* [Exercise prompt]:
In the data below, which lines contain "Object"? List them by copying each one.

● ● ● ● ● ● ●

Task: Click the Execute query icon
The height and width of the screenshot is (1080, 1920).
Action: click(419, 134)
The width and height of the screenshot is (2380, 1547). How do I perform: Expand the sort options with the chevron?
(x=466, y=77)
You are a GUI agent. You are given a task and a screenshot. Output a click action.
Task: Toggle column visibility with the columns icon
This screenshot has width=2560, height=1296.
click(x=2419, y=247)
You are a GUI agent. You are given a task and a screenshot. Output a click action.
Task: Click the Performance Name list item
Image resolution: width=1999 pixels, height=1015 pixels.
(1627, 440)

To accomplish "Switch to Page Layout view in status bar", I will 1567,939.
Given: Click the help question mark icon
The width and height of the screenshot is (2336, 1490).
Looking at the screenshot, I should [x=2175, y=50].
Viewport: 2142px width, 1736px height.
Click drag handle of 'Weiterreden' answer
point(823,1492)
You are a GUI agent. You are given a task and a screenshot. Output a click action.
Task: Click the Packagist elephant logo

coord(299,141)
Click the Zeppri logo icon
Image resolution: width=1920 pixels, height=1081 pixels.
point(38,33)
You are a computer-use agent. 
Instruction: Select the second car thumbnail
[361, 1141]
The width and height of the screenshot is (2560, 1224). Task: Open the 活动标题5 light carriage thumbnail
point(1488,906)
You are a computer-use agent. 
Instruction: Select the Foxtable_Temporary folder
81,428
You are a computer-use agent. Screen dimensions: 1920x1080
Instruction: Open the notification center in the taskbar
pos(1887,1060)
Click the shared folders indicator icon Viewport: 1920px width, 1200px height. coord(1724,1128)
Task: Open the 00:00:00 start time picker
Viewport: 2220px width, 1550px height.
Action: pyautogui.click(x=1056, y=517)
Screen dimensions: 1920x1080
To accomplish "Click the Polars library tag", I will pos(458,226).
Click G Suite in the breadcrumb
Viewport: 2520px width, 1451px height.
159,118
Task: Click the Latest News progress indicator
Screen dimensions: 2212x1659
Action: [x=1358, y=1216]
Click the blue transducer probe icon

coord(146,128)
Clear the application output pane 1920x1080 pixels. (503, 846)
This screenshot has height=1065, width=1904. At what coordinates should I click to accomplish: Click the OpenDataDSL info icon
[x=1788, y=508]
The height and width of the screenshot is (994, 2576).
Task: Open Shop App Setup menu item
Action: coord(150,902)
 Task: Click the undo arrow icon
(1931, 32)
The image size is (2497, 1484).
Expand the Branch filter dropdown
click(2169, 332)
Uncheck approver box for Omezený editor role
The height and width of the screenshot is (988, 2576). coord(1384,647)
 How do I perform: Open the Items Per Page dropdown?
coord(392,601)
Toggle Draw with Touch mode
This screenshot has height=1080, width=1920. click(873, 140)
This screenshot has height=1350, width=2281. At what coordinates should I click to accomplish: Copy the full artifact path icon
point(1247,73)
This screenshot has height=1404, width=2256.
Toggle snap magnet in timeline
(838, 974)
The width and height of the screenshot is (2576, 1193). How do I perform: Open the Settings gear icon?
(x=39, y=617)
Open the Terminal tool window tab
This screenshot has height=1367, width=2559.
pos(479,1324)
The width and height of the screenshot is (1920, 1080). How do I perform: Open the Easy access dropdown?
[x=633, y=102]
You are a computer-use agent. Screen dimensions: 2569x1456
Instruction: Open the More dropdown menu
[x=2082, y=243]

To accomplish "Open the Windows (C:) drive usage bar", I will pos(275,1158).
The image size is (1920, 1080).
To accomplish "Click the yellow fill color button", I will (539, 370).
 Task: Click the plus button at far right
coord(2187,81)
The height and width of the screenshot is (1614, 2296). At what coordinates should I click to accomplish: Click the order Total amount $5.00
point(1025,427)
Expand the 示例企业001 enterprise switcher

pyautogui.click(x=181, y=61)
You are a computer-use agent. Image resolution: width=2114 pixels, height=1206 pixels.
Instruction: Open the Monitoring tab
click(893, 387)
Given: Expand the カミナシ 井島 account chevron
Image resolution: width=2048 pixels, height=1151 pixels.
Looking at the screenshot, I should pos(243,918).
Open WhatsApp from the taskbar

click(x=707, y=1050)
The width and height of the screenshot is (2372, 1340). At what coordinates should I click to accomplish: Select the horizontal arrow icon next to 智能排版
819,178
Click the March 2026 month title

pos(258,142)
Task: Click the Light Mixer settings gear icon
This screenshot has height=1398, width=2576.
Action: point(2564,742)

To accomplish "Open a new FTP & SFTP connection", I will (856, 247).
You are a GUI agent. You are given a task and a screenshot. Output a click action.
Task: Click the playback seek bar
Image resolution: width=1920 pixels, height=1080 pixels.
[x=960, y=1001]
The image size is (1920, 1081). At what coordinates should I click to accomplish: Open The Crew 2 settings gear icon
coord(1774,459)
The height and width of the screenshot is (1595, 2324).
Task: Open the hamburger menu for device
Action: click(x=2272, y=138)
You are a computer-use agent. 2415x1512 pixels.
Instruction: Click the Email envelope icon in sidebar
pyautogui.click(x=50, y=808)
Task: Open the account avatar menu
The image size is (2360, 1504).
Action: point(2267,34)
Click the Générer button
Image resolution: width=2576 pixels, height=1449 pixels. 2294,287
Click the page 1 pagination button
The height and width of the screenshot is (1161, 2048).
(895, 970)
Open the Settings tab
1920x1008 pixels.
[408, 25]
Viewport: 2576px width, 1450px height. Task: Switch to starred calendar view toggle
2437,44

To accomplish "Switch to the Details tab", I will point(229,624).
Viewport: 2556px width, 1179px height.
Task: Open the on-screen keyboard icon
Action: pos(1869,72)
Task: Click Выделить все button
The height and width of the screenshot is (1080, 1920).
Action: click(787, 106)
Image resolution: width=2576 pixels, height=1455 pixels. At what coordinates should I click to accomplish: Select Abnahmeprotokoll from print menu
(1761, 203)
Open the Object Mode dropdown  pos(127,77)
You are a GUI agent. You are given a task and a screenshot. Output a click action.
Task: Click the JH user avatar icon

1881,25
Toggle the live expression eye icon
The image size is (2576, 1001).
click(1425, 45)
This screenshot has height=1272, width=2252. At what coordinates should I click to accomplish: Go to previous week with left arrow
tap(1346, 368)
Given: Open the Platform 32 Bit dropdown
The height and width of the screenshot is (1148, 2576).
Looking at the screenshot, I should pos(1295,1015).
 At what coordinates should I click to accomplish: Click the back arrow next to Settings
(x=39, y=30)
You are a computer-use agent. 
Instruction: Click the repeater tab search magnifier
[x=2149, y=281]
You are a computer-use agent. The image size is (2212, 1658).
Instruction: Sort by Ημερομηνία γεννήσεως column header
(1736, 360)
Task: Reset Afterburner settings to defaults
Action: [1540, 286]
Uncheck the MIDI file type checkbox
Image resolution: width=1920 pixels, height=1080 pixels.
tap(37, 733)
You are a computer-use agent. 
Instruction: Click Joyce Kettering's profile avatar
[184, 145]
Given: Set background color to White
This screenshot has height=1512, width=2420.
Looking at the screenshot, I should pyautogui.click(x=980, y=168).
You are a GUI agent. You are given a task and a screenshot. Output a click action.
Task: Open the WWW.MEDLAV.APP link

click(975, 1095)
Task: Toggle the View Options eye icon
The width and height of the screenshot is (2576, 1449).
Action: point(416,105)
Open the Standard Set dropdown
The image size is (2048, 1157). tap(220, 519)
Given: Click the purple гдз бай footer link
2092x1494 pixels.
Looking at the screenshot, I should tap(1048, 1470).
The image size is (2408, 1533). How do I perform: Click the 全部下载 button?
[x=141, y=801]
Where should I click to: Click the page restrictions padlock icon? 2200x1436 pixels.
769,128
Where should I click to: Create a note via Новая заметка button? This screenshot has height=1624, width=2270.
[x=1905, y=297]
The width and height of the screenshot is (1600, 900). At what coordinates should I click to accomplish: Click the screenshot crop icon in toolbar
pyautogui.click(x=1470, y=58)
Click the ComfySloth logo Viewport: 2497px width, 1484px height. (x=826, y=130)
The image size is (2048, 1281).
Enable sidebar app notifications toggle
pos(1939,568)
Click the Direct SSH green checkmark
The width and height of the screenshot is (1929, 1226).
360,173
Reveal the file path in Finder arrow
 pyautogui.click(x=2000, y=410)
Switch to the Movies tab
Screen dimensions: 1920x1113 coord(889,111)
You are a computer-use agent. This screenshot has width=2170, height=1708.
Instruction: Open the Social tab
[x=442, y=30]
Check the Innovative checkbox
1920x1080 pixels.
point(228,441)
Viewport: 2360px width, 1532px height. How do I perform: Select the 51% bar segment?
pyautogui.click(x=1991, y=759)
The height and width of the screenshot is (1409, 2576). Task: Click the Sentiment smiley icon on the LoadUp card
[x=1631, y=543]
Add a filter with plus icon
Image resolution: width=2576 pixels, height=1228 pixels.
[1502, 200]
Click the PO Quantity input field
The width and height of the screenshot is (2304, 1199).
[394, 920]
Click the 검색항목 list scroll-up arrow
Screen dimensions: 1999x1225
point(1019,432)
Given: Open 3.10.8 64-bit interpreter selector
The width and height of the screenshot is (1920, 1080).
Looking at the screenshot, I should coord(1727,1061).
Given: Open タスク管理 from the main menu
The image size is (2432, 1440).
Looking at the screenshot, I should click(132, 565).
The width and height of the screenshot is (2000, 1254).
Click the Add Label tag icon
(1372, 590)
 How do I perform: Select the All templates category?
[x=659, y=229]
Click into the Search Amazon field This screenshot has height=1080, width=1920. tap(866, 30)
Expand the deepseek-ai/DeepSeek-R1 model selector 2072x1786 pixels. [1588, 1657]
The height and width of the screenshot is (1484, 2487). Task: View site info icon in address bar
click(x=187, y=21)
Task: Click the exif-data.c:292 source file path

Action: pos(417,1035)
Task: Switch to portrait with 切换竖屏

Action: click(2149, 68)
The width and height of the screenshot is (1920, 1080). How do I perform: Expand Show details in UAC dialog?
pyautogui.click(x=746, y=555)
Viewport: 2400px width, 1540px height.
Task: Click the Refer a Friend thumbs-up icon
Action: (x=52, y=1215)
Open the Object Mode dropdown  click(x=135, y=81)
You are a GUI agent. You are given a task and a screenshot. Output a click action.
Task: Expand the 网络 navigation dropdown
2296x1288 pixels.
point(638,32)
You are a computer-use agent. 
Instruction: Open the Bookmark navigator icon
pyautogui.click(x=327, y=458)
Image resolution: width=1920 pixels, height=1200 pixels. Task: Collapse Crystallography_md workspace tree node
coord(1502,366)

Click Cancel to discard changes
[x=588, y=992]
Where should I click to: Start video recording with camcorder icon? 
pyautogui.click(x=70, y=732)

● ● ● ● ● ● ●

* [Response to the exercise]:
Open the Object Mode dropdown  pos(127,77)
Open the Object Mode dropdown  click(x=135, y=81)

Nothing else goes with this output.